[Study material Boundary: Start]

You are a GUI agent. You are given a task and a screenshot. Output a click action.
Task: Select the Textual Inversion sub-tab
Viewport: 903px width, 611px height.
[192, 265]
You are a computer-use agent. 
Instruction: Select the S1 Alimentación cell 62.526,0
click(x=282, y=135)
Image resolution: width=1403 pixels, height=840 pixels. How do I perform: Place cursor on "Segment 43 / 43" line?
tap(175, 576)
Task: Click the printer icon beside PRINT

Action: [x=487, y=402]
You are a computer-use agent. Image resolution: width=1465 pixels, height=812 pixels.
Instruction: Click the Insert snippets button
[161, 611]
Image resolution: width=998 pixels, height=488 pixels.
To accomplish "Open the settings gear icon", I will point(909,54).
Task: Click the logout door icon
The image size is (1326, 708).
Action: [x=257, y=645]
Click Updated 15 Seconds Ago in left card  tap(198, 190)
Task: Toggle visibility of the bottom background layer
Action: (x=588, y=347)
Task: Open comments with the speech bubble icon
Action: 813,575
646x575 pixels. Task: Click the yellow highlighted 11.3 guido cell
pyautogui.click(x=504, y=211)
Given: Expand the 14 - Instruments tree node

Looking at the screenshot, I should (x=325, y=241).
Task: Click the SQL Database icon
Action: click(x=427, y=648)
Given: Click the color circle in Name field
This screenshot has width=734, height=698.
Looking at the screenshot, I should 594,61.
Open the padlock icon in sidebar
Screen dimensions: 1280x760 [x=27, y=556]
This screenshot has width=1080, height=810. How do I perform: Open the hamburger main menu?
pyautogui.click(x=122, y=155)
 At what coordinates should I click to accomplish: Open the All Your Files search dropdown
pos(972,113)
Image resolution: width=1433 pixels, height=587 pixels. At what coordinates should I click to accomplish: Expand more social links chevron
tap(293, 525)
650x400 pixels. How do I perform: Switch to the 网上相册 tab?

[Study material Boundary: End]

**Task prompt:** The answer must be every line of the entries that includes the word "agent".

**Reply to the exercise:**
You are a GUI agent. You are given a task and a screenshot. Output a click action.
You are a computer-use agent. 
You are a computer-use agent. Image resolution: width=1465 pixels, height=812 pixels.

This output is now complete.